The Late Night Situation

        By Logan Sowash

        The Late Late Show with James Corden started last Monday to mixed reactions. Many thought his first few episodes were enjoyable due to his lovable personality, while others thought it was nothing special and lackluster. Whichever the case, the early reactions to his show are relevant to how audiences react to late night shows today. Factors such as old age and different tastes have changed late night for better or for worse. There are a few important things to notice about modern late night shows:

        First, a new host always has a rocky start. Do you think Jimmy Fallon or Conan O’Brien were naturals from their initial run on The Late Show? No matter how long they work on the skits leading up to the premiere, the performance always changes when an audience is involved. However, Stephen Colbert’s replacement, The Nightly Show with Larry Wilmore, was solid from the beginning and has only gotten better since its start in January. Despite this outlier, this brings up my next observation: the audience.

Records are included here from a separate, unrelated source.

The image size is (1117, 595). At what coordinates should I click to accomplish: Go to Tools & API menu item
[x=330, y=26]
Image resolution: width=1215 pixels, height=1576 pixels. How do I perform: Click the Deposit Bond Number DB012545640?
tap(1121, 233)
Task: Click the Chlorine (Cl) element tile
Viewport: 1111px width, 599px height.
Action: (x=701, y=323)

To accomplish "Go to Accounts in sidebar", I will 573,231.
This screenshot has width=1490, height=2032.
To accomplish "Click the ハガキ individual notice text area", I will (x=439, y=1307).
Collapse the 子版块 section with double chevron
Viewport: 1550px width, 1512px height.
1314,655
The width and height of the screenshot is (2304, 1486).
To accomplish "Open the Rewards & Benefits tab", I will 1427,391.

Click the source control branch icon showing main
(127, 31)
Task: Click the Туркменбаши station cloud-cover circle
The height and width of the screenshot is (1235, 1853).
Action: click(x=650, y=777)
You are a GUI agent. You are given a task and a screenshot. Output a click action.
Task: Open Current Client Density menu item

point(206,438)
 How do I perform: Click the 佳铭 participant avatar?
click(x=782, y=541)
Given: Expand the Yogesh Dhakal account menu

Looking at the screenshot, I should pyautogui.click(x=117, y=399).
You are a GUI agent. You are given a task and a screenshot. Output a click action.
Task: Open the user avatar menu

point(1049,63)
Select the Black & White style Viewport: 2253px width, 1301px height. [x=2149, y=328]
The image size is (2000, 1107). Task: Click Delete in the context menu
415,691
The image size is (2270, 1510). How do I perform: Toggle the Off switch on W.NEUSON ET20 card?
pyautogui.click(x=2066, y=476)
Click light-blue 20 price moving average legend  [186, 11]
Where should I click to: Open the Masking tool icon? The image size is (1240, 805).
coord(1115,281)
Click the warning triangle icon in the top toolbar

Changing out late night hosts, while possibly a positive decision, usually ends in dissatisfaction among the fan base. Established fans often dislike anything that strays from the traditional path. Most people use phrases like, “It just doesn’t feel the same,” or, “It used to be good,” to describe their attitude towards change. This is infuriating when the change is actually a good one, but people just won’t warm up to it. Negative mindsets kill interest for newcomers. Thankfully, another factor has popped up in the last decade that has helped boost late night’s popularity.

Today’s late night shows rely on websites such as Youtube. Up until the mid 2000’s, the only time audiences could catch late night television was watching it live, which was a problem for many due to jobs or school. With video sharing sites, catching up with late night television is hassle-free, with options such as no advertisements or even skipping to specific parts you want to see. Youtube gives the programs a chance to upload clips that are easier to digest and even behind-the-scenes videos exclusive to the platform. These new platforms are perfect for future generations of late night fans, giving them a multitude of ways to follow their favorite late night shows.

In the end, late night shows have gotten better with time. While we don’t have a modern equivalent to the juggernaut Johnny Carson, I believe hosts like Jimmy Fallon, Conan O’Brien, and James Corden show that television is progressing perfectly. They set high standards for future hosts and I can’t wait to see how these shows evolve.